JOB A -
In the listing below, copy the lines verbatim, starting at the line containing "Task: Open the Playlist menu in foobar2000" and ending at the line containing "(x=922, y=264)".

Naive Bayes Algorithm for Binary Classification with Laplace Smoothing.

Data is taken from kaggle competition Real or Not? NLP with Disaster Tweets

Data Sample:

print(f"Two  tweets == {x_train[:2]}")
print(f"Tweet Label == {y_train[:2]}")
Two  tweets == [['Our', 'Deeds', 'are', 'the', 'Reason', 'of', 'this', '#earthquake', 'May', 'ALLAH', 'Forgive', 'us', 'all'], ['Forest', 'fire', 'near', 'La', 'Ronge', 'Sask.', 'Canada']]
Tweet Label == [1, 1]

class NaiveBayes[source]

NaiveBayes()

Naive Bayes Algorithm for Binary Classification

NaiveBayes.fit[source]

NaiveBayes.fit(X, y)

Train Naive Bayes.

Args:

X (nested list): nested list of tokenized samples.

JOB B -
Carry on the Naive Bayes documentation above from the point where it stops.

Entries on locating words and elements
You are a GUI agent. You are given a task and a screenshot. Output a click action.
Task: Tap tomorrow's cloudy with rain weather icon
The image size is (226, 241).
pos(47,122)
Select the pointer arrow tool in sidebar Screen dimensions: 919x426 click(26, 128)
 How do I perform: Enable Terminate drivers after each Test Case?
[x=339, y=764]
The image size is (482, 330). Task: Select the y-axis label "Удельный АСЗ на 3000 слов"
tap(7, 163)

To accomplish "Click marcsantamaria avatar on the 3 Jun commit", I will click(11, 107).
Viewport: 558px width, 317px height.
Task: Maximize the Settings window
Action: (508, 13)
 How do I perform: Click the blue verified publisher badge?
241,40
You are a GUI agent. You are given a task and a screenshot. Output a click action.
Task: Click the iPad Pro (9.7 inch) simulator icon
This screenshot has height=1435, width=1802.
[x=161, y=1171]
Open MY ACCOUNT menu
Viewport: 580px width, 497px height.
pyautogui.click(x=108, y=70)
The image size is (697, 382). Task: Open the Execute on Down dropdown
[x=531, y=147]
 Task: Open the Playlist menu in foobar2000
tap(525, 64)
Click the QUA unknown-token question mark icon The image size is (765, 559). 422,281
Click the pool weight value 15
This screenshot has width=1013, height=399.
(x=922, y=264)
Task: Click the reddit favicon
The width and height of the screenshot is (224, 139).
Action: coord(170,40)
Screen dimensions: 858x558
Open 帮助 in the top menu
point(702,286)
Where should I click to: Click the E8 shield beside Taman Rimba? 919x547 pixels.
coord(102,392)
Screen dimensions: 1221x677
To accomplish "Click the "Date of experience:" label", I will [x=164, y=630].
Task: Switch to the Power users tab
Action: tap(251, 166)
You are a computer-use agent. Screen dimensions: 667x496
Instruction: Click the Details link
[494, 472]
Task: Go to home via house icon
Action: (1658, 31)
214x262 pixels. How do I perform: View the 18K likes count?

REPLY A -
 Task: Open the Playlist menu in foobar2000
tap(525, 64)
Click the QUA unknown-token question mark icon The image size is (765, 559). 422,281
Click the pool weight value 15
This screenshot has width=1013, height=399.
(x=922, y=264)

REPLY B -
y (list): list of corresponding lables.

NaiveBayes.predict[source]

NaiveBayes.predict(X)

Predict the labels for samples.

Args:

X(nested list): nested list of tokenized samples.

Returns:

list of predicted label.
from scratch.models.naive_bayes import NaiveBayes
nb = NaiveBayes()
nb.fit(x_train, y_train)
nb.classes
[1, 0]
nb.vocab_length
24501
predictions = nb.predict(x_test)
accuracy(y_test, predictions)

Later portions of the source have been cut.